(Some records)
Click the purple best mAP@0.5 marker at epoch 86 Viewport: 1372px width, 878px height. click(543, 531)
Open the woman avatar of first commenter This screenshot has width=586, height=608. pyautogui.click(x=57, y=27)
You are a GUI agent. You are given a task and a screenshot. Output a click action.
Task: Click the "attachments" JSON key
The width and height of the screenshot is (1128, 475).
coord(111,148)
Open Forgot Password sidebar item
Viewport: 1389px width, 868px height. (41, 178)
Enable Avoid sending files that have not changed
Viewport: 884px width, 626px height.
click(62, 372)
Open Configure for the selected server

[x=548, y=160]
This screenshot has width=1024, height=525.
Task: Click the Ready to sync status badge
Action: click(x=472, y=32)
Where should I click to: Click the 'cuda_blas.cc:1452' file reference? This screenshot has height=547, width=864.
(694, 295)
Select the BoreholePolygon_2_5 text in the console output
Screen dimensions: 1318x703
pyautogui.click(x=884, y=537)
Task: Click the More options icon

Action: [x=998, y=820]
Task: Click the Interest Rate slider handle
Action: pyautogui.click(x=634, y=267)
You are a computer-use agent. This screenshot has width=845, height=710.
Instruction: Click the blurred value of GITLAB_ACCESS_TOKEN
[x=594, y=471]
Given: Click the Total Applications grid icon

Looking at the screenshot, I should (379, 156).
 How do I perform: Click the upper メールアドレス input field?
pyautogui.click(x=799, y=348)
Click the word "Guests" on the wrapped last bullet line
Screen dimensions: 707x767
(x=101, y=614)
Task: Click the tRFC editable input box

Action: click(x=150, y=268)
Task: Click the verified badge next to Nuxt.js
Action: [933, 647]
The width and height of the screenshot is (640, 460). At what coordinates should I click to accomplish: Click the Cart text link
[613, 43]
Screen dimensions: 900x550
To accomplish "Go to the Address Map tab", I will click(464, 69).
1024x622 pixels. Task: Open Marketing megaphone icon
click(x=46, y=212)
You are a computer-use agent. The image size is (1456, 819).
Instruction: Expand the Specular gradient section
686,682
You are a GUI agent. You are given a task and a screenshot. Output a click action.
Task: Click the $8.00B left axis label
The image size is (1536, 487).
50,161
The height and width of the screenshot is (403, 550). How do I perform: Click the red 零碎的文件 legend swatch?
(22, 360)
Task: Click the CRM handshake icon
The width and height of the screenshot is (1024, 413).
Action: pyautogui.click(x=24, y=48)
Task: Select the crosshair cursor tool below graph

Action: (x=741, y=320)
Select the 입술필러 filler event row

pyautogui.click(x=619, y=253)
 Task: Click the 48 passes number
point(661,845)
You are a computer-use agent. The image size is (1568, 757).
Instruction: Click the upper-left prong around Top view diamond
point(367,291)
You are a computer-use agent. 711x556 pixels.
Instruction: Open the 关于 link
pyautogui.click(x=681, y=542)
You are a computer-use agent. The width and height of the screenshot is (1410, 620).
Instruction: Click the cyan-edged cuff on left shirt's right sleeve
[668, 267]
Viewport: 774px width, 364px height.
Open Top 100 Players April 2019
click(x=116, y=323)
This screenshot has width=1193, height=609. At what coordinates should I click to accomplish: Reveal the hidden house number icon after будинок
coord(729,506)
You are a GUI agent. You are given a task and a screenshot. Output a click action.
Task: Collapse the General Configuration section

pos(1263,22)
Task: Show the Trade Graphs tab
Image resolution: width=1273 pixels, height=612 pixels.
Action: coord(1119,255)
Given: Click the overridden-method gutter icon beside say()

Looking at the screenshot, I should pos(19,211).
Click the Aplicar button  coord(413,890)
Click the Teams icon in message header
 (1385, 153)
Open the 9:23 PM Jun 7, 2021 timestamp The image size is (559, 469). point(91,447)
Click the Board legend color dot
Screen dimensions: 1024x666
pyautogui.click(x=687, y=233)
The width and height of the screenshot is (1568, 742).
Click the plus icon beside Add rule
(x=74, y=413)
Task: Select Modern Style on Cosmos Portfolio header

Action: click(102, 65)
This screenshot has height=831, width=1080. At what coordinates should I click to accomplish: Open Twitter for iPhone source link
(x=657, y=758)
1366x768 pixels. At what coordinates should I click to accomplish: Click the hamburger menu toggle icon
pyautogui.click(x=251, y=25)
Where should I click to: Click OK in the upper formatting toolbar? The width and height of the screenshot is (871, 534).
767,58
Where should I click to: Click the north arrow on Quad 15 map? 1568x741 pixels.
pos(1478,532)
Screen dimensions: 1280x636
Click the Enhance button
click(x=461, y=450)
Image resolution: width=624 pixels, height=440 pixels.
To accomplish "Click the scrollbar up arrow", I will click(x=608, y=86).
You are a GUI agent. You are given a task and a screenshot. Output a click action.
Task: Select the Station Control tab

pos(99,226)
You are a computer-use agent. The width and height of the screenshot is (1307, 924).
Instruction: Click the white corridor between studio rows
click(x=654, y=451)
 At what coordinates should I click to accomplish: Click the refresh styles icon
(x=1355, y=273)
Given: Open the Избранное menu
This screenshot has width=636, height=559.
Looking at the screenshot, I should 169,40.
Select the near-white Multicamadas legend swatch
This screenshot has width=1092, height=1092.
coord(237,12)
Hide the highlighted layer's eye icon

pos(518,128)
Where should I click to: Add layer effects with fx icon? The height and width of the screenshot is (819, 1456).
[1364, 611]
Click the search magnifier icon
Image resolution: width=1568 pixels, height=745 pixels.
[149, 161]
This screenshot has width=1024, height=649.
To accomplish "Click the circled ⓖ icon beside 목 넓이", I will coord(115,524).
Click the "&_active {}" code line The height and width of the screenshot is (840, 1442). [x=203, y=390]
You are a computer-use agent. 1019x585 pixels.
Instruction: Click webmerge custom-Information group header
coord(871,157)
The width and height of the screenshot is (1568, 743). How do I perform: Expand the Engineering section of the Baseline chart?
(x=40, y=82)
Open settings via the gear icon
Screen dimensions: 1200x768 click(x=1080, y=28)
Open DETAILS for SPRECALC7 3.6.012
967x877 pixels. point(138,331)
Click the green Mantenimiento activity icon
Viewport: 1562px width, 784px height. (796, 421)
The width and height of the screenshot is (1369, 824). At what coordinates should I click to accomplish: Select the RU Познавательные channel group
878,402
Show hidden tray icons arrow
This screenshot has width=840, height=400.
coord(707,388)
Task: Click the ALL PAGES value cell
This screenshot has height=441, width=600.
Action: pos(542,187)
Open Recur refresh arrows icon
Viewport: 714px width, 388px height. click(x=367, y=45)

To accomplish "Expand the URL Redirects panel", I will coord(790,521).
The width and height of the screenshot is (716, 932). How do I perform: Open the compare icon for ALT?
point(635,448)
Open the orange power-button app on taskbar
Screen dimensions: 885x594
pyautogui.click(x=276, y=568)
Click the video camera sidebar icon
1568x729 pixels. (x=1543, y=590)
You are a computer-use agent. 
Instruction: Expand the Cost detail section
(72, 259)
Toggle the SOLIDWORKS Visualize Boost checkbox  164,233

Set task:
Pick out every line in the data above that contains the string "pyautogui", matching case, and copy each of those lines in full.

Task output:
Open the woman avatar of first commenter This screenshot has width=586, height=608. pyautogui.click(x=57, y=27)
pyautogui.click(x=884, y=537)
Action: pyautogui.click(x=634, y=267)
pyautogui.click(x=799, y=348)
Action: pyautogui.click(x=24, y=48)
pyautogui.click(x=619, y=253)
pyautogui.click(x=681, y=542)
pyautogui.click(x=687, y=233)
pyautogui.click(x=251, y=25)
pyautogui.click(x=276, y=568)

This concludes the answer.